SELECTED EXTRACT.
(begin)
- Deals with one-shot learning
- “…a Hierarchical Bayesian model based on compositionality and causality that can learn a wide range of natural (although simple) visual concepts, generalizing in human-like ways from just one image.”
- In 1-shot learning did about as well as people, and better than deep learning methods
- People can learn a new concept from a tiny amount of data – can learn a class from one image (which is a very high dimensional piece of data)
- Even MNIST, which is an old and small dataset, still has 6k samples/class, but people often only need 1 example
- “Additionally, while classification has received most of the attention in machine learning, people can generalize in a variety of other ways after learning a new concept. Equipped with the concept “Segway” or a new handwritten character (Figure 1c), people can produce new examples, parse an object into its critical parts, and fill in a missing part of an image. While this flexibility highlights the richness of people’s concepts, suggesting they are much more than discriminative features or rules, there are reasons to suspect that such sophisticated concepts would be difficult if not impossible to learn from very sparse data. ”
- Looks like people both have a rich hypothesis space (because they can do all the above with a small amount of data), but also don’t overfit, which is the theoretical downside to having a large hypothesis class. How do they do it?
(end)
RAW DATA.
(begin)
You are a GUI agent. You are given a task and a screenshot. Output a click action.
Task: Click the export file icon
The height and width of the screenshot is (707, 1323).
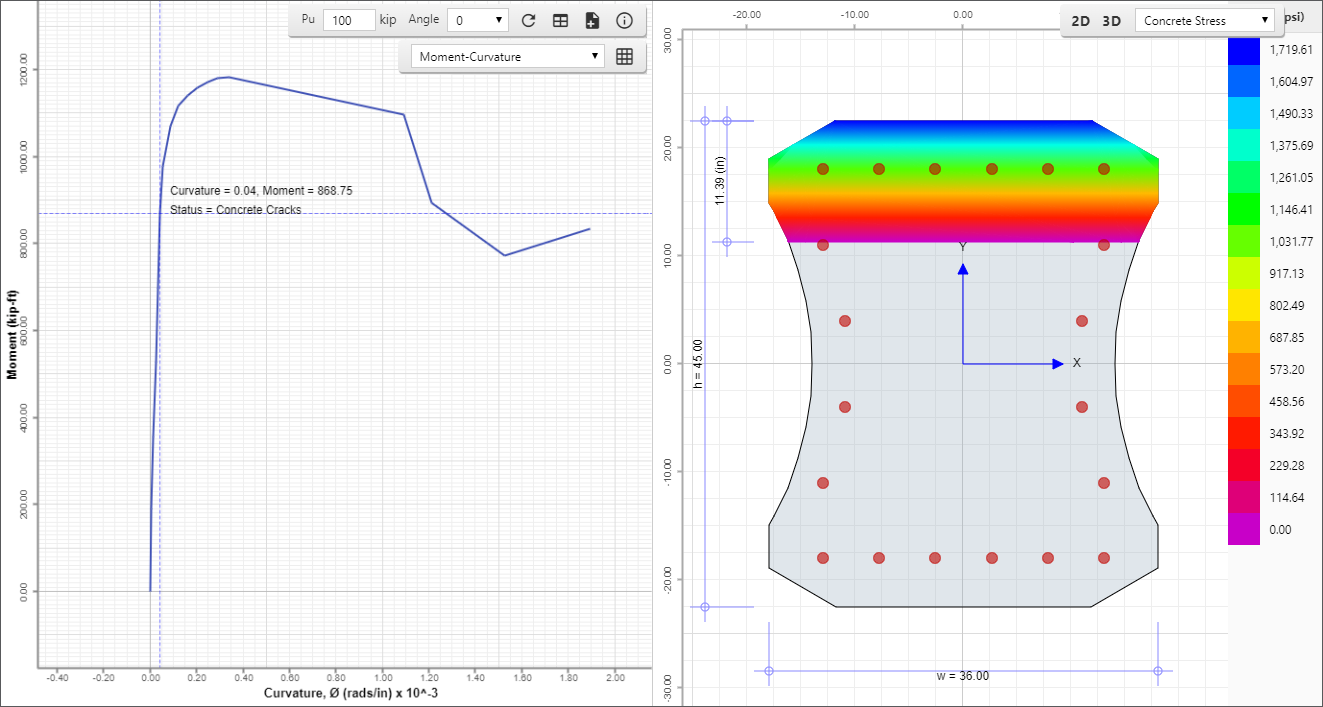(592, 20)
(end)
TASK SET.
**A)** In the one-shot learning notes, how many samples per class does MNIST have?
**B)** Rewrite the bullet in the one-shot learning notes that begins "Additionally, while classification" as a short list that keeps its main points.
**C)** Besides classification, what can people do after learning a new concept, according to the one-shot learning notes? List every ability named.

FINAL ANSWERS.
**A)** 6k samples per class.

**B)**
- Machine learning has focused mostly on classification, but people can generalize in many other ways after learning a new concept.
- With a concept such as "Segway" or a new handwritten character, people can produce new examples, parse an object into its critical parts, and fill in a missing part of an image.
- This flexibility suggests that people's concepts are much more than discriminative features or rules.
- There are reasons to suspect that such sophisticated concepts would be difficult, if not impossible, to learn from very sparse data.

**C)**
- Produce new examples
- Parse an object into its critical parts
- Fill in a missing part of an image